We provide a FilterVisitorBase which is the base of our QueryableFilterVisitor and it is basically just implementing an new visitor that walks the filter graph and translates it into any other query syntax.

Sorting

Like with filter support you can add sorting support to your database queries.

C#
public class QueryType
: ObjectType<Query>
{
protected override void Configure(IObjectTypeDescriptor<Query> descriptor)
{
descriptor.Field(t => t.GetPerson(default))
.Type<ListType<NonNullType<PersonType>>>();
.UseSorting()
}
}

Example:

GraphQL
query {
person(order_by: { name: DESC }) {
name
age
}
}

⚠️ Note: Be sure to install the HotChocolate.Types.Sorting NuGet package.

If you want to combine for instance paging, filtering and sorting make sure that the order is like follows:

C#
public class QueryType
: ObjectType<Query>
{
protected override void Configure(IObjectTypeDescriptor<Query> descriptor)
{
descriptor.Field(t => t.GetPerson(default))
.UsePaging<PersonType>()
.UseFiltering()
.UseSorting();
}
}

Example:

GraphQL
query {
person(order_by: { name: DESC }) {
edges {
node {
id
name
}
}
}
}

Why is the order important?

Paging, filtering and sorting are modular middleware which form the field resolver pipeline.

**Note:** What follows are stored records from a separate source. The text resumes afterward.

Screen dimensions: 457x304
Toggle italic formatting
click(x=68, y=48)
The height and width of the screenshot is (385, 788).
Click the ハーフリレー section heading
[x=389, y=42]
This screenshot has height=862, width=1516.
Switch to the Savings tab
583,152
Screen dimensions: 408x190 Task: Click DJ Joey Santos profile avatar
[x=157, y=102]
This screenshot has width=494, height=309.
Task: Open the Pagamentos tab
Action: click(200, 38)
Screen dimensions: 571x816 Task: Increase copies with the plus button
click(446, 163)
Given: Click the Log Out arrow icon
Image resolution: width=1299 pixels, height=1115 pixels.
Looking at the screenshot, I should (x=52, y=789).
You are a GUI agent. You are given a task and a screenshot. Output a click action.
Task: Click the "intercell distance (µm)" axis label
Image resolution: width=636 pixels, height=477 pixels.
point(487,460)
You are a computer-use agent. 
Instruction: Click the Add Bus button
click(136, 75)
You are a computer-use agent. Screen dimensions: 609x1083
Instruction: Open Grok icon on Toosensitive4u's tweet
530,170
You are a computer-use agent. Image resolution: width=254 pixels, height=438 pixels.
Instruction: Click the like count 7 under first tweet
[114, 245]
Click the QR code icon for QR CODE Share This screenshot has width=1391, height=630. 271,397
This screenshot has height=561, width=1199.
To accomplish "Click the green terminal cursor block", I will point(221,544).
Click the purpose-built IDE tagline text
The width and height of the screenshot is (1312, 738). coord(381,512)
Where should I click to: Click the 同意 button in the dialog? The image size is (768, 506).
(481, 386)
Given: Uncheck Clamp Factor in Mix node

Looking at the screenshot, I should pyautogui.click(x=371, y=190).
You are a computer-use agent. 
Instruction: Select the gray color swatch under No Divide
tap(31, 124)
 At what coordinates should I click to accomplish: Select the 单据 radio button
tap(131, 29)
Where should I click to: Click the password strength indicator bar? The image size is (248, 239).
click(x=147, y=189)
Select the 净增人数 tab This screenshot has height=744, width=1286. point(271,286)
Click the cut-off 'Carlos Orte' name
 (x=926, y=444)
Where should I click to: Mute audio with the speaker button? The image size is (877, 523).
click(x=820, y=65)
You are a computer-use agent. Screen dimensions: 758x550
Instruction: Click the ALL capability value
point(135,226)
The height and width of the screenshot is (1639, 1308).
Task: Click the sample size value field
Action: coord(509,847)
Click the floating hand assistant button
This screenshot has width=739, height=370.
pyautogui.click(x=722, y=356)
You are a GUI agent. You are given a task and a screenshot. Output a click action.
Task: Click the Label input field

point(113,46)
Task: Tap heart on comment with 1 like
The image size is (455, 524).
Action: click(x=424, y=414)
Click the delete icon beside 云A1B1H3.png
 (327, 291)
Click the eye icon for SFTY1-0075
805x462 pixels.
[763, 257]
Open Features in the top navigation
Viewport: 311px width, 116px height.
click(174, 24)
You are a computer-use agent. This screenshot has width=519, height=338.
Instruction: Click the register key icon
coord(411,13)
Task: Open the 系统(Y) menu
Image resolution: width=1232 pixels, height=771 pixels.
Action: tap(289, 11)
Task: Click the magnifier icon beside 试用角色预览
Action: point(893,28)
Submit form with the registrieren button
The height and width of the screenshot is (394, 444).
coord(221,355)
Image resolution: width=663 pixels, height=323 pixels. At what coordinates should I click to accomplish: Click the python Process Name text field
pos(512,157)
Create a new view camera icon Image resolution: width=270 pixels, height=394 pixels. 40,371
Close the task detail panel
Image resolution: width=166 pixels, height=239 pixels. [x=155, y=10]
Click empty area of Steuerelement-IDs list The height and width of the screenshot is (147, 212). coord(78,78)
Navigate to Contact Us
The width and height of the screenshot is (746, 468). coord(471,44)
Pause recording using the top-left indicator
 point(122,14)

The above example basically forms the following pipeline:

Paging -> Filtering -> Sorting -> Field Resolver

The paging middleware will first delegate to the next middleware, which is filtering.

The filtering middleware will also first delegate to the next middleware, which is sorting.

The sorting middleware will again first delegate to the next middleware, which is the actual field resolver.

The field resolver will call GetPerson which returns in this example an IQueryable<Person>. The queryable represents a not yet executed database query.

After the resolver has been executed and put its result onto the middleware context the sorting middleware will apply the sort order on the query.

After the sorting middleware has been executed and updated the result on the middleware context the filtering middleware will apply its filters on the queryable and updates the result on the middleware context.

After the paging middleware has been executed and updated the result on the middleware context the paging middleware will slice the data and execute the queryable which will then actually pull in data from the data source.

So, if we for instance applied paging as our last middleware the data set would have been sliced first and then filtered which in most cases is not what we actually want.